Indeed, following a day of private consultations on October 1, Luther surely knew what the others only feared: as the public portion of the proceedings opened on October 2, the colloquy was not just beginning, it had for all practical purposes already ended. No compromise would emerge from this summit.
“You’re being obnoxious”
Philip’s chancellor opened the public discussion with an admonition to both parties to “[settle] the dispute over the Lord’s Supper … in a spirit of moderation.”
Luther’s response left little reason to expect such results: “Noble prince,” he replied. “Undoubtedly this colloquy is well intentioned … although I have no intention of changing my mind, which is firmly made up.” As he spoke, Luther wrote on the table in chalk: “This is my body.” Then he covered the quote from the Gospel of Matthew with a velvet cloth, and insisted that the Swiss reformers prove from Scripture that Christ’s body is not physically present in the communion elements.
Zwingli and his supporters accepted the challenge, quoting the Gospel of John to support their own interpretation. Luther’s reaction clearly demonstrated his unwillingness to engage in a meaningful debate. “You’re being obnoxious,” he countered.
Zwingli patiently tried to draw Luther into a more substantive discussion, calling his attention once more to John’s Gospel. “You’re trying to dominate things,” Luther countered. “It serves no purpose.”

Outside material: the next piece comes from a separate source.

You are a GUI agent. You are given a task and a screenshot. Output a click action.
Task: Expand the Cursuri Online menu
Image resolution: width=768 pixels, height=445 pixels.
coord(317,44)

Again Zwingli quoted John. “You’re in Hesse, not Switzerland,” Luther answered, refusing even to acknowledge Zwingli’s reference to Scripture.
The “debate” progressed no further. In an effort to make a show of unity, Philip asked Luther to draft a statement of Christian doctrines on which all concerned could agree. The resulting 15 “Articles of Marburg” set out the German and Swiss reformers’ agreement on such doctrines as original sin, atonement, the Incarnation, and baptism. Since none of these had ever really been disputed—indeed they had never been mentioned during the colloquy—the document did not reflect any real progress of the sort Philip had desired.
Better blood than wine
The verdict of history has been that at Marburg Luther missed the last best chance to unite the factious Protestants into a universal reformed church.
But such a judgment presumes that compromise represented a greater good than spiritual integrity. Luther himself would have vehemently disagreed.
In fact, in a cynical way Luther probably considered the colloquy a rousing success, precisely because religious conviction had not caved in to political necessity. If truth must bow to expediency, he surely would have argued, he might just as easily appease the Pope as Zwingli and Philip of Hesse. (“I would rather drink blood with the Pope, than mere wine with the Swiss,” he observed caustically.)
In the long run, Reformation theology left Luther behind, and if the Marburg Colloquy were reconvened today, few would now side with his view.
But in another sense, events proved Luther was right: disagreement over the Lord’s Supper was not fatal to the reform movement, and by resisting the temptation to value convenience more than conviction, he may in fact have reinforced the Protestant ethos—in all its varied forms.
Bruce Heydt is managing editor of British Heritage magazine.